EBB-No?

As liquidity fragmentation becomes more pronounced in Europe’s equity markets, the industry’s calls for a consolidated European-wide pre-trade data source have grown ever louder. But how would a single European best bid and offer (EBBO) impact the performance of smart order routers (SORs), which currently direct orders by using proprietary solutions that combine multiple data feeds, and will it raise more questions than it answers?
By None

As liquidity fragmentation becomes more pronounced in Europe’s equity markets, the industry’s calls for a consolidated European-wide pre-trade data source have grown ever louder. But how would a single European best bid and offer (EBBO) impact the performance of smart order routers (SORs), which currently direct orders by using proprietary solutions that combine multiple data feeds, and will it raise more questions than it answers?

In a market where Europe’s blue-chip stocks may be traded on up to six displayed, and many more non-displayed, venues, the benefits of a European best bid and offer (EBBO) appear self-evident.

A single industry-wide EBBO that lists the highest and lowest price for major stocks across all significant European venues would finally give market participants a comprehensive view of liquidity in the region. In theory, bids and offers from all qualified trading venues would be compiled and ranked by a single EBBO, with depth of liquidity being taken into account. Market observers have also suggested that basing an SOR on a standardised price source could see more liquidity shift to alternative venues than at present as they would become a more integral part of the price formation process.

Although brokers and market data vendors have developed proprietary EBBOs, evidence suggests SORs are far from guaranteed to hit the best price every time. Trading venue Equiduct calculated that if orders were routed consistently according to best price in April, the London Stock Exchange would have lost 12.7% of its actual market share for that month, Euronext would have lost 9%, but Chi-X would have gained 11.4%.

Proprietary EBBOs are configured differently and use varying criteria to assess the credibility of venues, such as number of members connected or percentage of market share. This can skew the market in favour of certain venues and may result in a trader missing out on a better price on a venue that is overlooked by his broker’s SOR.

With a standardised EBBO solution, smart order routers would have a single reference point on which to base their routing decisions and trading venues would be on a level playing field. If all traders had the same significant venues on their smart order routers’ radar, the buy-side’s overall ability to achieve the best possible execution would theoretically increase.

“Having an EBBO will become a major catalyst and attractor to distribute liquidity towards the venues that really matter,” said Anthony Kirby, director, regulatory and risk management, financial services at accounting firm Ernst & Young. “This switch will come naturally because not only can the fund manger see the price but so can the end-client.
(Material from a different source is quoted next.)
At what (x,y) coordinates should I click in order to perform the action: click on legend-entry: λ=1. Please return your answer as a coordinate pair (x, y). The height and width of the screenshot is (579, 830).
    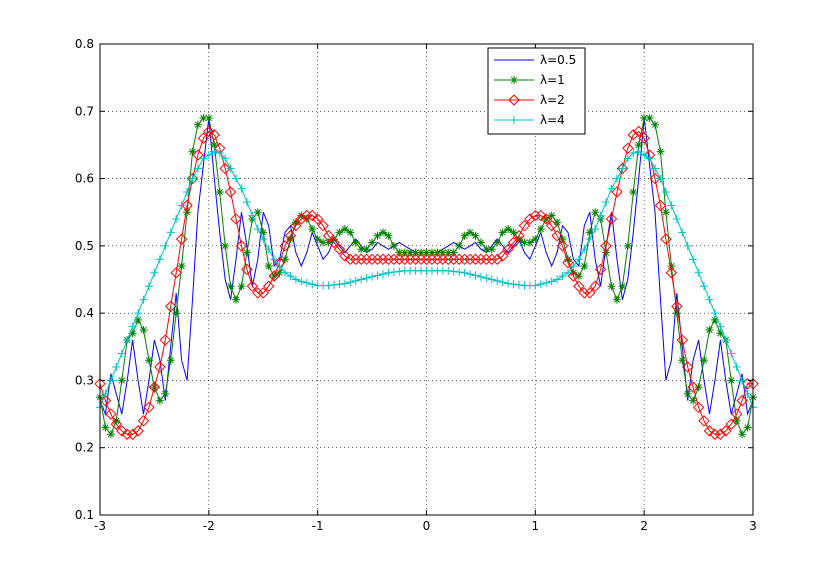
    Looking at the image, I should click on (530, 80).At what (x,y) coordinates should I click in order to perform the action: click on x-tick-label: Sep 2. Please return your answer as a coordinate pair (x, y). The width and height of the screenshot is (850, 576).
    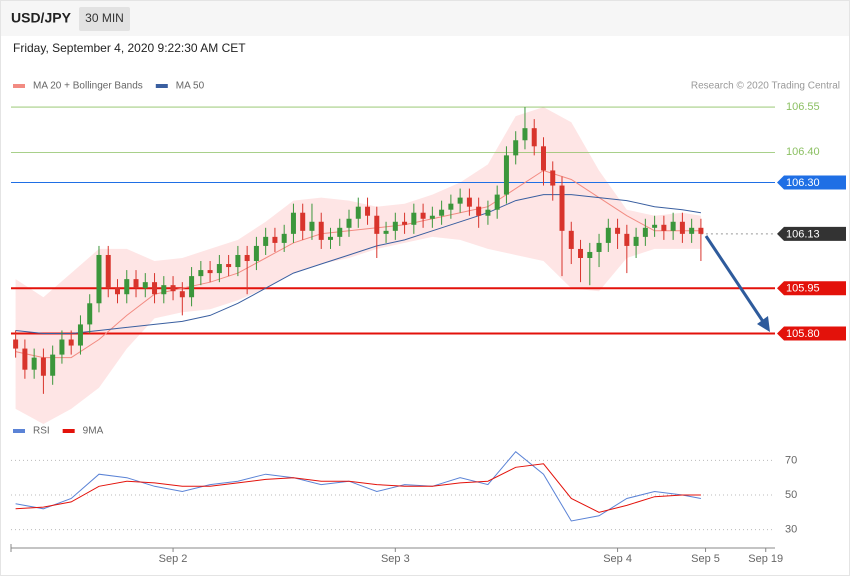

So you will be motivated to hunt the best price to evidence best execution, and if not you will have to have a good reason.”
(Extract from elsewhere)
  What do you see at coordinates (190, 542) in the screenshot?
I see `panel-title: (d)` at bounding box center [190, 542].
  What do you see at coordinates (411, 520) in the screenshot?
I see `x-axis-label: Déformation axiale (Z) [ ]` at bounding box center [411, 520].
But a standard EBBO could leave new venues with an uphill struggle in the quest for liquidity. Whoever is charged with regulating a consolidated offering would have to determine the criteria that make venues eligible for inclusion in the EBBO.

If an upstart trading venue managed to gain meaningful liquidity in a number of select stocks, but not enough overall liquidity or volume to warrant being part of a consolidated benchmark, clients of a broker that used an SOR powered by a standardised EBBO could miss out on potential fills.
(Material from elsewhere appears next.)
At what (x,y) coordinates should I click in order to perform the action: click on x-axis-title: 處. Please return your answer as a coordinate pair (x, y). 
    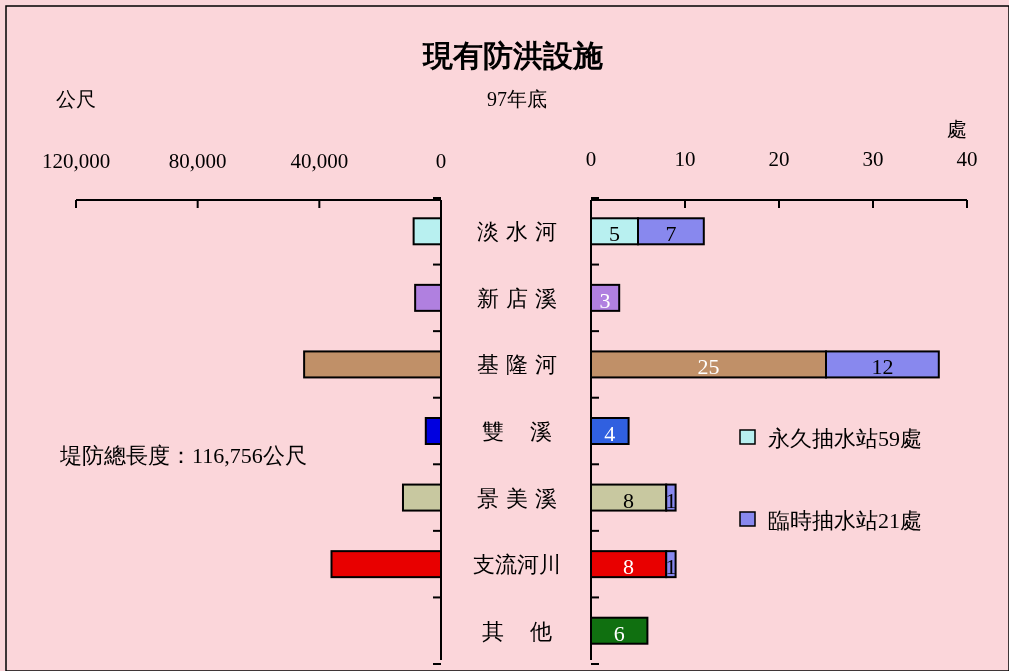
    Looking at the image, I should click on (957, 129).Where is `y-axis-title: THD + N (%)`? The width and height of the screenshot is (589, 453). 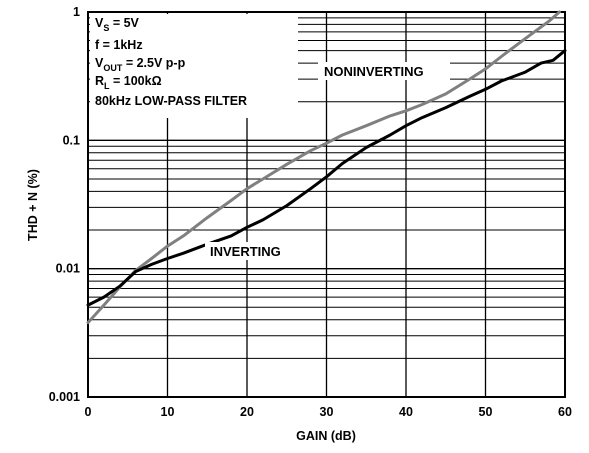 y-axis-title: THD + N (%) is located at coordinates (33, 205).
“Having an EBBO could create a two-tier system where new venues are unable to get their foot in the door because they are not part of the existing ‘clique’,” said one broker.

Most sell-side firms already claim to build their smart order routers around a proprietary EBBO benchmark and there is a sense that, for the time being at least, proprietary offerings are adequate.

“By introducing a standardised solution, you could potentially end up setting something up that is hard to regulate and maintain, and you will not necessarily be achieving anything more than people already do,” the broker added.

At present, MiFID allows both buy- and sell-side firms to determine their own best execution policies. In reality, asset managers often accept their brokers’ view on which venues are relevant and thus included in a proprietary EBBO.

If the European Commission decided to mandate a single benchmark, would this also standardise a key element of best execution, as the choice of venue included in a best execution policy would likely be determined by those included in a single EBBO?

Depending on how a mandated solution is implemented, venue connectivity may no longer be a point of differentiation between brokers, giving the buy-side perhaps one less issue to have to keep an eye on.